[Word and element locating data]

..............................

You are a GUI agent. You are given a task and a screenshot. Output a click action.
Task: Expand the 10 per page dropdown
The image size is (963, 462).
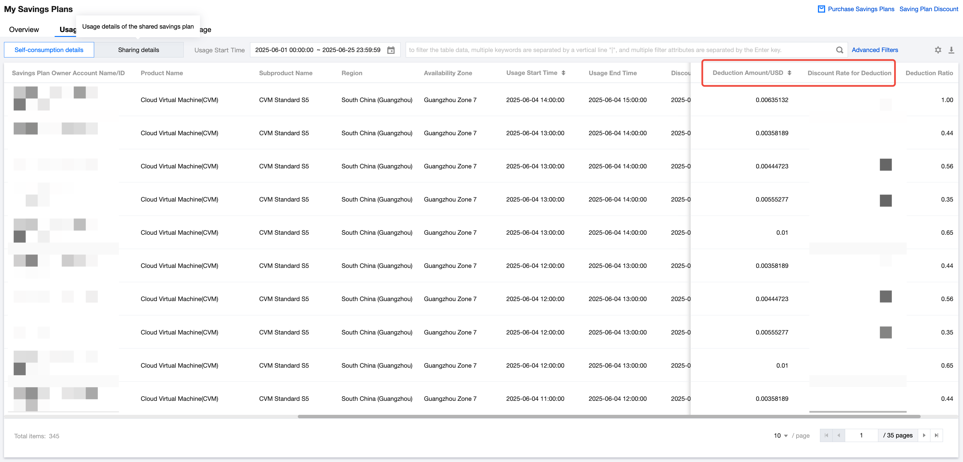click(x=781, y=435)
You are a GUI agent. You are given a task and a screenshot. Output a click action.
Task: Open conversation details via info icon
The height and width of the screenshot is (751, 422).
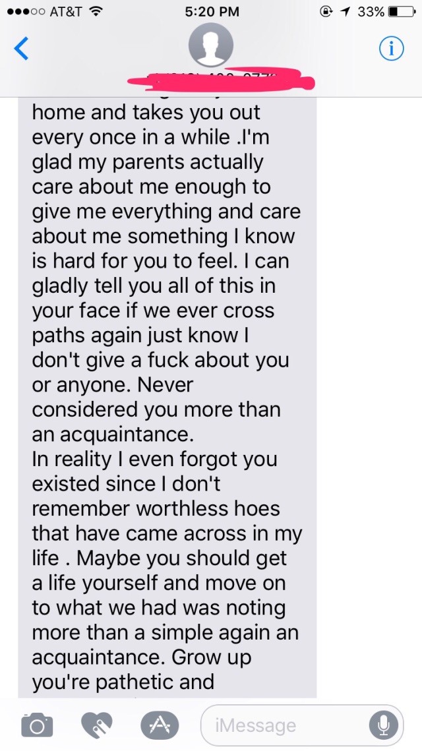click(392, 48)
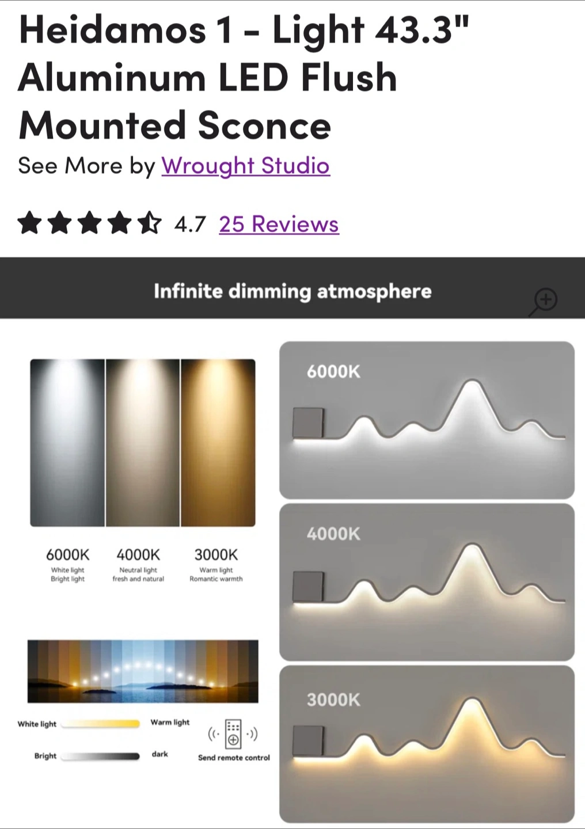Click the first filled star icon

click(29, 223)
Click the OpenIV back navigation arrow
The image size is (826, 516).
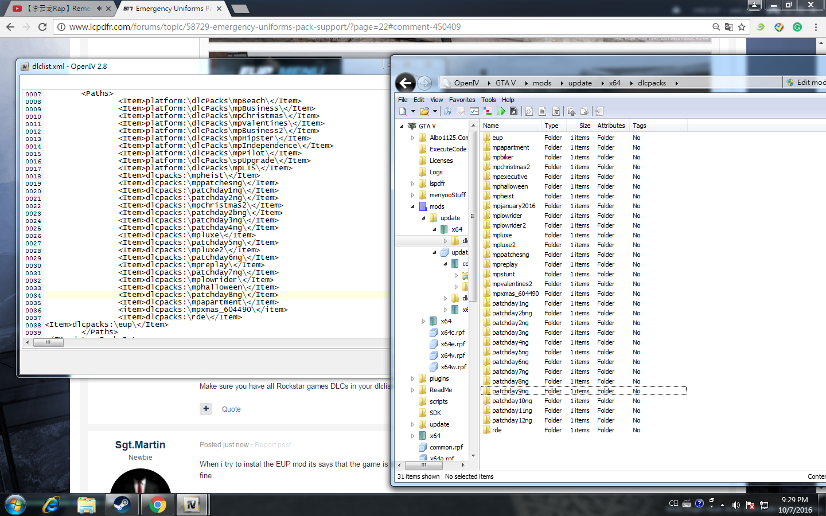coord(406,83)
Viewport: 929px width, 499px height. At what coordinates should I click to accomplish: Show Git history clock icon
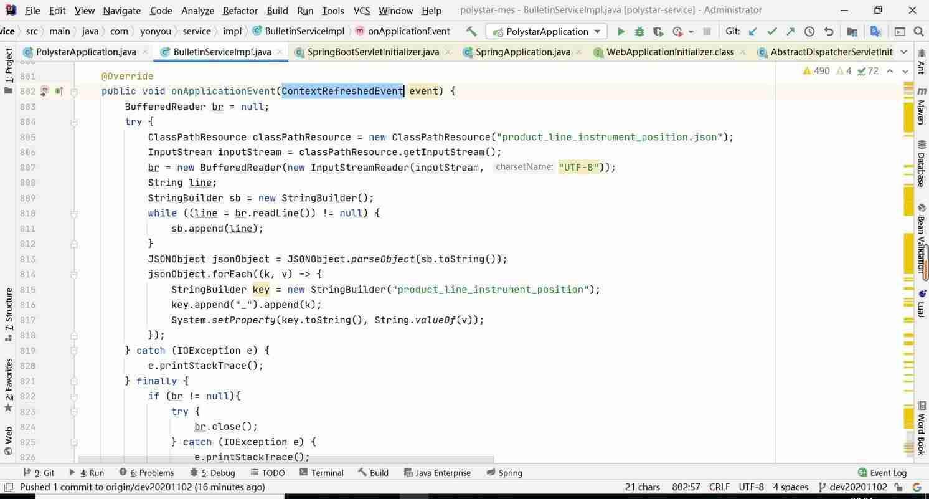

..............................

= GIVEN REQUEST =
Quote all the entries above word for word, leaving out the pictures.

= TASK OUTPUT =
You are a GUI agent. You are given a task and a screenshot. Output a click action.
Task: Expand the 10 per page dropdown
The image size is (963, 462).
click(x=781, y=435)
You are a GUI agent. You are given a task and a screenshot. Output a click action.
Task: Open conversation details via info icon
The height and width of the screenshot is (751, 422).
click(392, 48)
Click the first filled star icon

click(29, 223)
Click the OpenIV back navigation arrow
The image size is (826, 516).
coord(406,83)
Viewport: 929px width, 499px height. At what coordinates should I click to accomplish: Show Git history clock icon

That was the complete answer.